**Brief:**
Only the lines from the one holding "You are a GUI" to the end of the data should be echoed, exactly as they appear, minus the pictures.
··· Recorded data
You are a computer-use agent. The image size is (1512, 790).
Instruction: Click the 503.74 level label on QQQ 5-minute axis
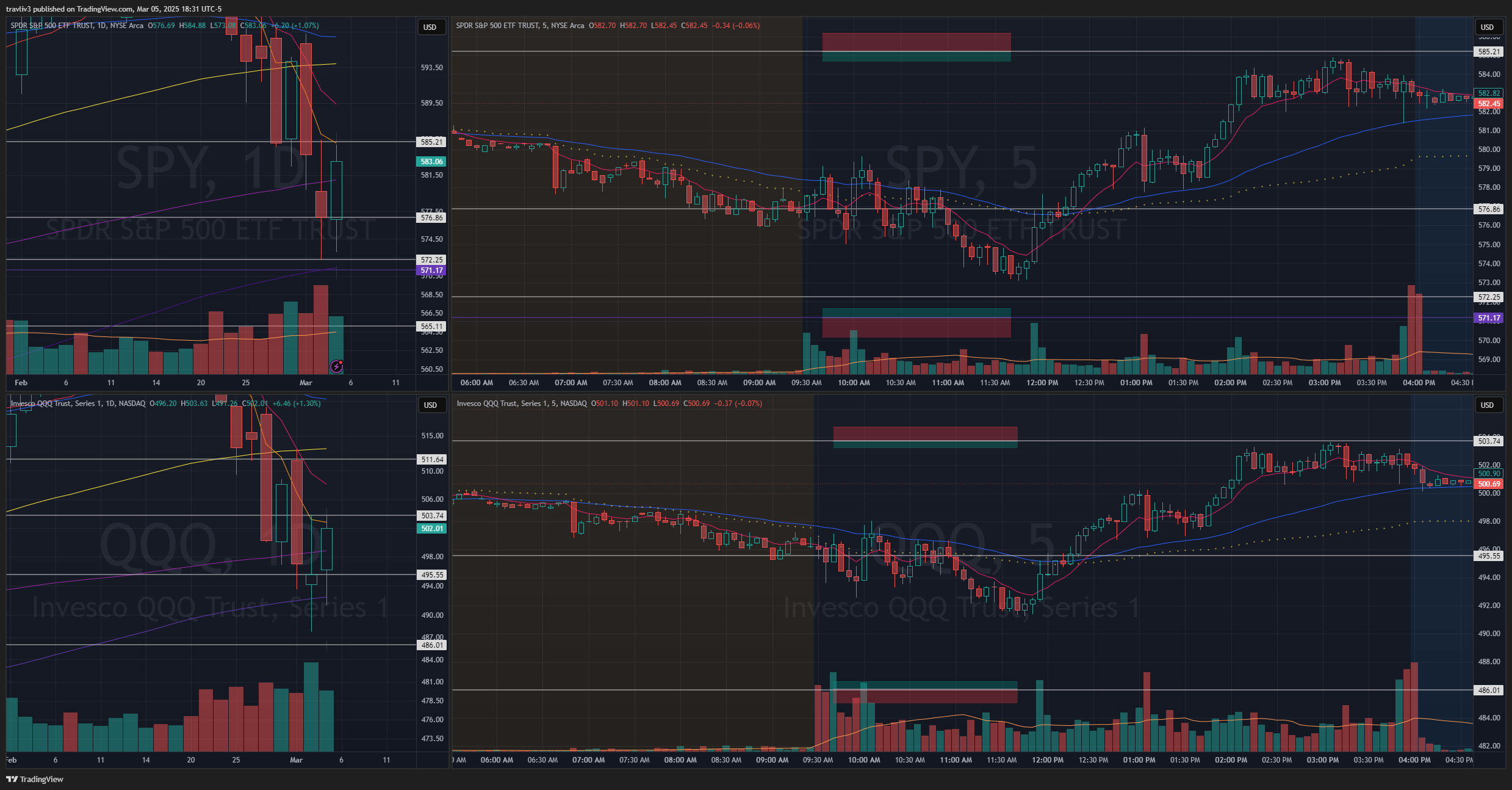tap(1489, 441)
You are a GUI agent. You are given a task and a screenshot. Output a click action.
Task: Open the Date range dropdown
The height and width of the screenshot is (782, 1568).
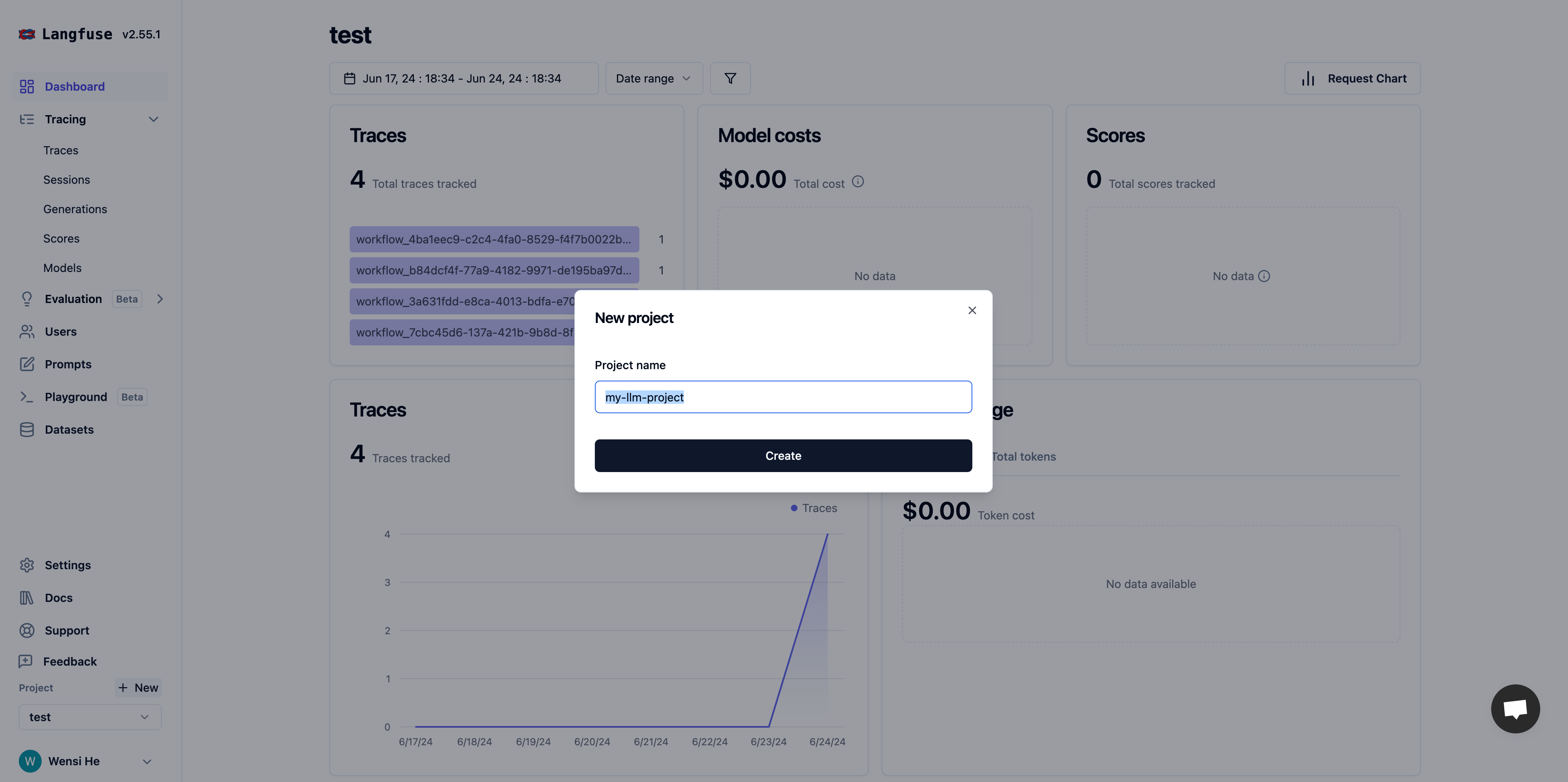click(653, 78)
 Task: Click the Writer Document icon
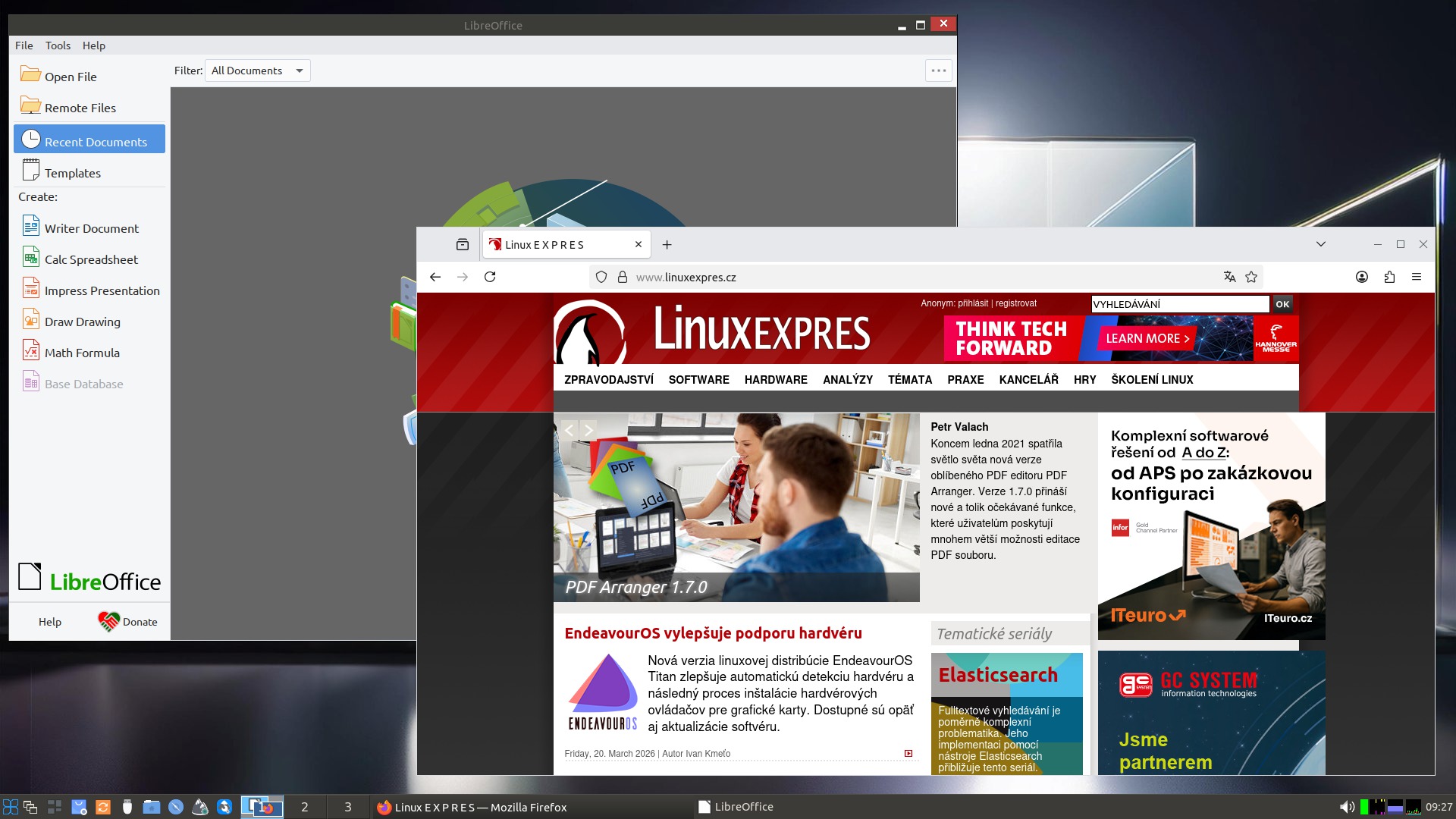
······
**Solution for this task:**
You are a GUI agent. You are given a task and a screenshot. Output a click action.
Task: Open the Date range dropdown
The height and width of the screenshot is (782, 1568).
click(653, 78)
 Task: Click the Writer Document icon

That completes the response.